__Data excerpts__

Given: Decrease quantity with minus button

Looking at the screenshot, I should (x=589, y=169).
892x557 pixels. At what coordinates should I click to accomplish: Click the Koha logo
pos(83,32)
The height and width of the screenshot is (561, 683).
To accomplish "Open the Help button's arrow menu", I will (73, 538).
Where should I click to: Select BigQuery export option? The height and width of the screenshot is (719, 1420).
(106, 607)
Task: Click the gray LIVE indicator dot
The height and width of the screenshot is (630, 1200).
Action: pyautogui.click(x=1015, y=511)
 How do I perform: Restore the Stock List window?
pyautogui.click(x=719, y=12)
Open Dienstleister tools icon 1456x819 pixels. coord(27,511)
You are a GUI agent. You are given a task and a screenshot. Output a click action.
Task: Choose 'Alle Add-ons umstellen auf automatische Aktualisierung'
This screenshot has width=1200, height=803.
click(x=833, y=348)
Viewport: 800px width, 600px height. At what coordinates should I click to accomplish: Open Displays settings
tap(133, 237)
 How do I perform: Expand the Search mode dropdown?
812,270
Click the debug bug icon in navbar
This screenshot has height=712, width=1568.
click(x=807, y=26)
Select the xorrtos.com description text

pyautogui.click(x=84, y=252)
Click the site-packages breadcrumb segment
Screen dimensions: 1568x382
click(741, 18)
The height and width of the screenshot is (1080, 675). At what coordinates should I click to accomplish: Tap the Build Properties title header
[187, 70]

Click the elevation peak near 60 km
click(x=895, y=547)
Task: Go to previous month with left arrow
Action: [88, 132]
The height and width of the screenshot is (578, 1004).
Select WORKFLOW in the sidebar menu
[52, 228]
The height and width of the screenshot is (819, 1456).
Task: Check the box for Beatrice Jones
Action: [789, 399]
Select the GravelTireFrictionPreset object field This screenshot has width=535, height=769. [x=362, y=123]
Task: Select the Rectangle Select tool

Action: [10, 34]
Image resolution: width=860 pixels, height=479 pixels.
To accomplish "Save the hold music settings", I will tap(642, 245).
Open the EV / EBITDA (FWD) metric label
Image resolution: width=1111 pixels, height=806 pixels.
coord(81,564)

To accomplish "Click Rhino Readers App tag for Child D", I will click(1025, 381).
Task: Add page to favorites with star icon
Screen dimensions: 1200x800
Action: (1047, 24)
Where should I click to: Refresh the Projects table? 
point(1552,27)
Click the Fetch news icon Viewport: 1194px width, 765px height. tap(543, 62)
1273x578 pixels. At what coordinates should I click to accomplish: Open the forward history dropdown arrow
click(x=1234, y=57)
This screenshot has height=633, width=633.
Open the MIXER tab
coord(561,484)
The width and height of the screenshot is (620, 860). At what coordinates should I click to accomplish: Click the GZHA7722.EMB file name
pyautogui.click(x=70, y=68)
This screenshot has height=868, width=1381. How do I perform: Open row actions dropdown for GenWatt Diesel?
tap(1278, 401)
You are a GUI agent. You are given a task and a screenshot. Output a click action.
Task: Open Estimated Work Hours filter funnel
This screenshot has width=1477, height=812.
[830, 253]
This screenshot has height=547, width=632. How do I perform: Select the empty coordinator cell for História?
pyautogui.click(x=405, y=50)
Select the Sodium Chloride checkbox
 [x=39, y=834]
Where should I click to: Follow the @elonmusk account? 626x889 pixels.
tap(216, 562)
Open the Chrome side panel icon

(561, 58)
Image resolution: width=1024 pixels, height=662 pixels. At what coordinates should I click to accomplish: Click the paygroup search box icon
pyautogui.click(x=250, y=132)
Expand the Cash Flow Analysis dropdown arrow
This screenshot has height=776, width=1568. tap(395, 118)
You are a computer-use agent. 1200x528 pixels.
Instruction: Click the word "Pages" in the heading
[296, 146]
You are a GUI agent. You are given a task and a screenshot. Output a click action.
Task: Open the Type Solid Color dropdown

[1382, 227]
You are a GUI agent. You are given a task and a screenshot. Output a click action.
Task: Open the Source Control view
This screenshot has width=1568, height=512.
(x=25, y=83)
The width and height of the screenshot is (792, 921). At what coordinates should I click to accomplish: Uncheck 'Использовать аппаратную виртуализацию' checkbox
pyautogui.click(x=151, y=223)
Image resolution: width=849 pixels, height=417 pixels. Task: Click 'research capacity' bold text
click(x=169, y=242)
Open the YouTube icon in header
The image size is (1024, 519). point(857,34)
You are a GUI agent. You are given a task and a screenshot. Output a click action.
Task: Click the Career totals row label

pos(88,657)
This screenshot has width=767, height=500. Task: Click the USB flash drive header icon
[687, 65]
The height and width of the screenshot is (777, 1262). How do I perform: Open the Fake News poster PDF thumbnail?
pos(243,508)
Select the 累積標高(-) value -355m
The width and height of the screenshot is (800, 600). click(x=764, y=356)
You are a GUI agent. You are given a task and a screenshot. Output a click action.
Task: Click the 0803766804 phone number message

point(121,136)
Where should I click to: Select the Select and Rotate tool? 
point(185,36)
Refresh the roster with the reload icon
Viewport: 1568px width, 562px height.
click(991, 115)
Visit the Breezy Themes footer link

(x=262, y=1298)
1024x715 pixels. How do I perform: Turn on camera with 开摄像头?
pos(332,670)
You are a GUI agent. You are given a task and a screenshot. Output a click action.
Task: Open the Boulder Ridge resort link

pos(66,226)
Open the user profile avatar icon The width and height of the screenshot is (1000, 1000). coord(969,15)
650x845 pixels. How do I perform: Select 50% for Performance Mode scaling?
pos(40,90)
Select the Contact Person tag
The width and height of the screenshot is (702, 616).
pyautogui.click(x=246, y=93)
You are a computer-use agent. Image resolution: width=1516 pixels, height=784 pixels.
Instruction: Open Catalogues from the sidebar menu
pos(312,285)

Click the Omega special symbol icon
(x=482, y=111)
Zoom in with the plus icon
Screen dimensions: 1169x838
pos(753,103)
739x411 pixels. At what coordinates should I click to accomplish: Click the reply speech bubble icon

__What is required__
Every record above must be duplicated exactly.

__Result__
Given: Decrease quantity with minus button

Looking at the screenshot, I should (x=589, y=169).
892x557 pixels. At what coordinates should I click to accomplish: Click the Koha logo
pos(83,32)
The height and width of the screenshot is (561, 683).
To accomplish "Open the Help button's arrow menu", I will (73, 538).
Where should I click to: Select BigQuery export option? The height and width of the screenshot is (719, 1420).
(106, 607)
Task: Click the gray LIVE indicator dot
The height and width of the screenshot is (630, 1200).
Action: pyautogui.click(x=1015, y=511)
 How do I perform: Restore the Stock List window?
pyautogui.click(x=719, y=12)
Open Dienstleister tools icon 1456x819 pixels. coord(27,511)
You are a GUI agent. You are given a task and a screenshot. Output a click action.
Task: Choose 'Alle Add-ons umstellen auf automatische Aktualisierung'
This screenshot has width=1200, height=803.
click(x=833, y=348)
Viewport: 800px width, 600px height. At what coordinates should I click to accomplish: Open Displays settings
tap(133, 237)
 How do I perform: Expand the Search mode dropdown?
812,270
Click the debug bug icon in navbar
This screenshot has height=712, width=1568.
click(x=807, y=26)
Select the xorrtos.com description text

pyautogui.click(x=84, y=252)
Click the site-packages breadcrumb segment
Screen dimensions: 1568x382
click(741, 18)
The height and width of the screenshot is (1080, 675). At what coordinates should I click to accomplish: Tap the Build Properties title header
[187, 70]

Click the elevation peak near 60 km
click(x=895, y=547)
Task: Go to previous month with left arrow
Action: [88, 132]
The height and width of the screenshot is (578, 1004).
Select WORKFLOW in the sidebar menu
[52, 228]
The height and width of the screenshot is (819, 1456).
Task: Check the box for Beatrice Jones
Action: [789, 399]
Select the GravelTireFrictionPreset object field This screenshot has width=535, height=769. [x=362, y=123]
Task: Select the Rectangle Select tool

Action: [10, 34]
Image resolution: width=860 pixels, height=479 pixels.
To accomplish "Save the hold music settings", I will tap(642, 245).
Open the EV / EBITDA (FWD) metric label
Image resolution: width=1111 pixels, height=806 pixels.
coord(81,564)

To accomplish "Click Rhino Readers App tag for Child D", I will click(1025, 381).
Task: Add page to favorites with star icon
Screen dimensions: 1200x800
Action: (1047, 24)
Where should I click to: Refresh the Projects table? 
point(1552,27)
Click the Fetch news icon Viewport: 1194px width, 765px height. tap(543, 62)
1273x578 pixels. At what coordinates should I click to accomplish: Open the forward history dropdown arrow
click(x=1234, y=57)
This screenshot has height=633, width=633.
Open the MIXER tab
coord(561,484)
The width and height of the screenshot is (620, 860). At what coordinates should I click to accomplish: Click the GZHA7722.EMB file name
pyautogui.click(x=70, y=68)
This screenshot has height=868, width=1381. How do I perform: Open row actions dropdown for GenWatt Diesel?
tap(1278, 401)
You are a GUI agent. You are given a task and a screenshot. Output a click action.
Task: Open Estimated Work Hours filter funnel
This screenshot has width=1477, height=812.
[830, 253]
This screenshot has height=547, width=632. How do I perform: Select the empty coordinator cell for História?
pyautogui.click(x=405, y=50)
Select the Sodium Chloride checkbox
 [x=39, y=834]
Where should I click to: Follow the @elonmusk account? 626x889 pixels.
tap(216, 562)
Open the Chrome side panel icon

(561, 58)
Image resolution: width=1024 pixels, height=662 pixels. At what coordinates should I click to accomplish: Click the paygroup search box icon
pyautogui.click(x=250, y=132)
Expand the Cash Flow Analysis dropdown arrow
This screenshot has height=776, width=1568. tap(395, 118)
You are a computer-use agent. 1200x528 pixels.
Instruction: Click the word "Pages" in the heading
[296, 146]
You are a GUI agent. You are given a task and a screenshot. Output a click action.
Task: Open the Type Solid Color dropdown

[1382, 227]
You are a GUI agent. You are given a task and a screenshot. Output a click action.
Task: Open the Source Control view
This screenshot has width=1568, height=512.
(x=25, y=83)
The width and height of the screenshot is (792, 921). At what coordinates should I click to accomplish: Uncheck 'Использовать аппаратную виртуализацию' checkbox
pyautogui.click(x=151, y=223)
Image resolution: width=849 pixels, height=417 pixels. Task: Click 'research capacity' bold text
click(x=169, y=242)
Open the YouTube icon in header
The image size is (1024, 519). point(857,34)
You are a GUI agent. You are given a task and a screenshot. Output a click action.
Task: Click the Career totals row label

pos(88,657)
This screenshot has width=767, height=500. Task: Click the USB flash drive header icon
[687, 65]
The height and width of the screenshot is (777, 1262). How do I perform: Open the Fake News poster PDF thumbnail?
pos(243,508)
Select the 累積標高(-) value -355m
The width and height of the screenshot is (800, 600). click(x=764, y=356)
You are a GUI agent. You are given a task and a screenshot. Output a click action.
Task: Click the 0803766804 phone number message

point(121,136)
Where should I click to: Select the Select and Rotate tool? 
point(185,36)
Refresh the roster with the reload icon
Viewport: 1568px width, 562px height.
click(991, 115)
Visit the Breezy Themes footer link

(x=262, y=1298)
1024x715 pixels. How do I perform: Turn on camera with 开摄像头?
pos(332,670)
You are a GUI agent. You are given a task and a screenshot. Output a click action.
Task: Open the Boulder Ridge resort link

pos(66,226)
Open the user profile avatar icon The width and height of the screenshot is (1000, 1000). coord(969,15)
650x845 pixels. How do I perform: Select 50% for Performance Mode scaling?
pos(40,90)
Select the Contact Person tag
The width and height of the screenshot is (702, 616).
pyautogui.click(x=246, y=93)
You are a computer-use agent. Image resolution: width=1516 pixels, height=784 pixels.
Instruction: Open Catalogues from the sidebar menu
pos(312,285)

Click the Omega special symbol icon
(x=482, y=111)
Zoom in with the plus icon
Screen dimensions: 1169x838
pos(753,103)
739x411 pixels. At what coordinates should I click to accomplish: Click the reply speech bubble icon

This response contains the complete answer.